Although aimed at climate change activists, Dykstra's advice could apply to anyone doing social change work. He uses a number of different historical stepping stones to draw a map of the current situation, including:

The abolition movement, which despite its righteous motives, and, sometimes self-righteous leadership, wasn't able to accomplish its goal with a devastating civil war.

The marriage equality movement that owes its accelerated success to the personalization of the issue as well as to its libertarian nature.

The built-in motivating self interest of the anti-Vietnam War movement, driving millions of draft aged men into the streets.

The visceral impact of the images from the front lines of the Civil Rights movement.

The successful economic divestment strategies fueling much of the anti-Aparthied movement.

Finally, Dykstra concludes that the environmental movement can learn from itself. Maybe with the end of what will go down as the worst state Legislative Session in Texas history, we all need to remind ourselves that we HAVE overcome before and can, with any luck, learn to do so again from the example of our predecessors.

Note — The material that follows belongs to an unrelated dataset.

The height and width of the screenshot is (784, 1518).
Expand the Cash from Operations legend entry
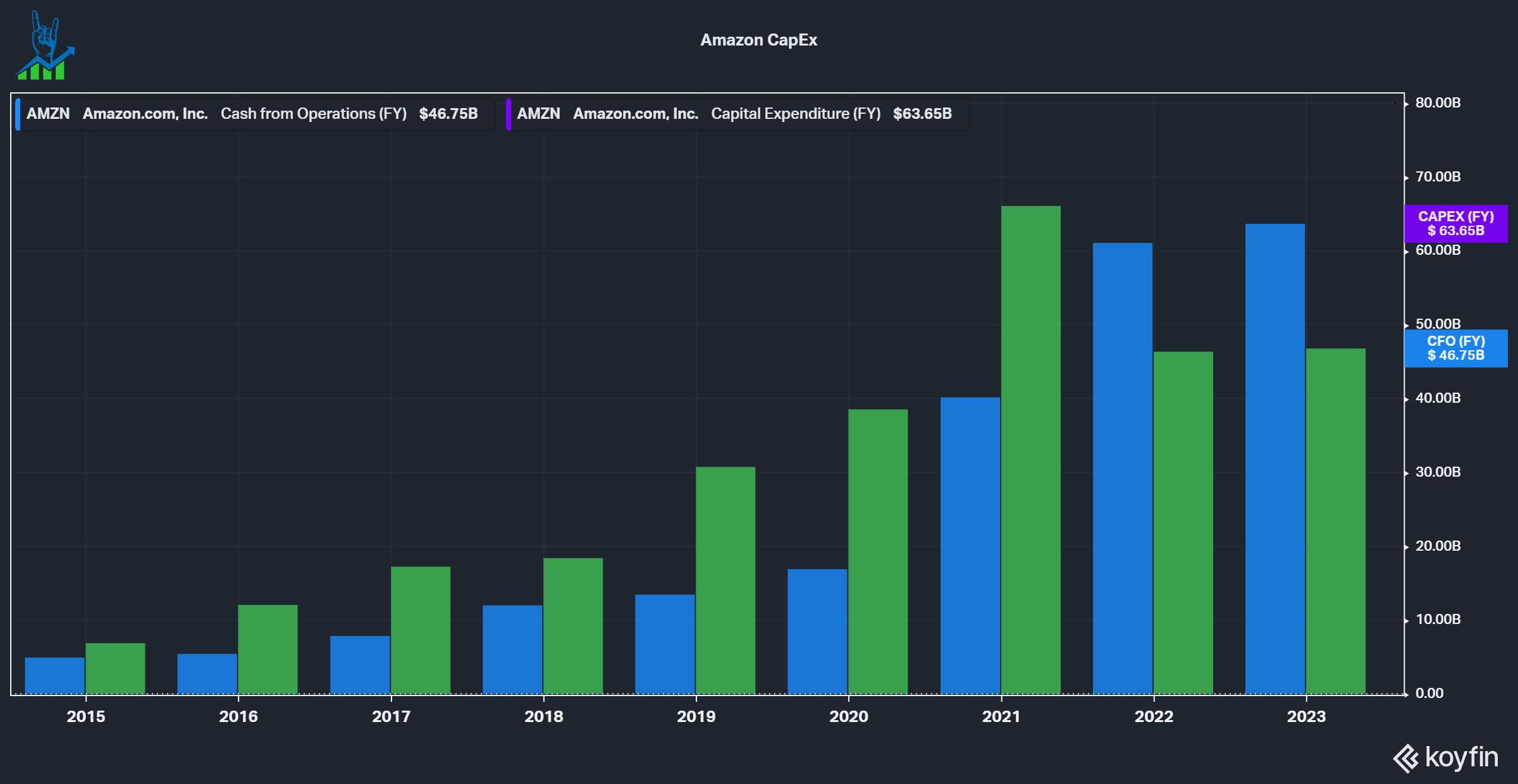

Environmental advocates don’t have an immaculate track record, but they have a strong one. A legacy of being right on DDT, clean air and water, species and habitat loss, ozone protection, and toxic waste disposal has earned some bragging rights. Enviros have battled indifference, inertia and financial self-interest to expose the threats from clear-cut logging, poaching, rapacious mining methods, overfishing and dozens more issues in a way that adds up to a powerful claim to both credibility and moral authority.

So go ahead and brag. History shows us that when governments listen to environmental advocates, the economy doesn’t collapse, our way of life isn’t ruined, and the terrorists don’t win. History shows that what does happen is that we grow healthier, safer and stronger.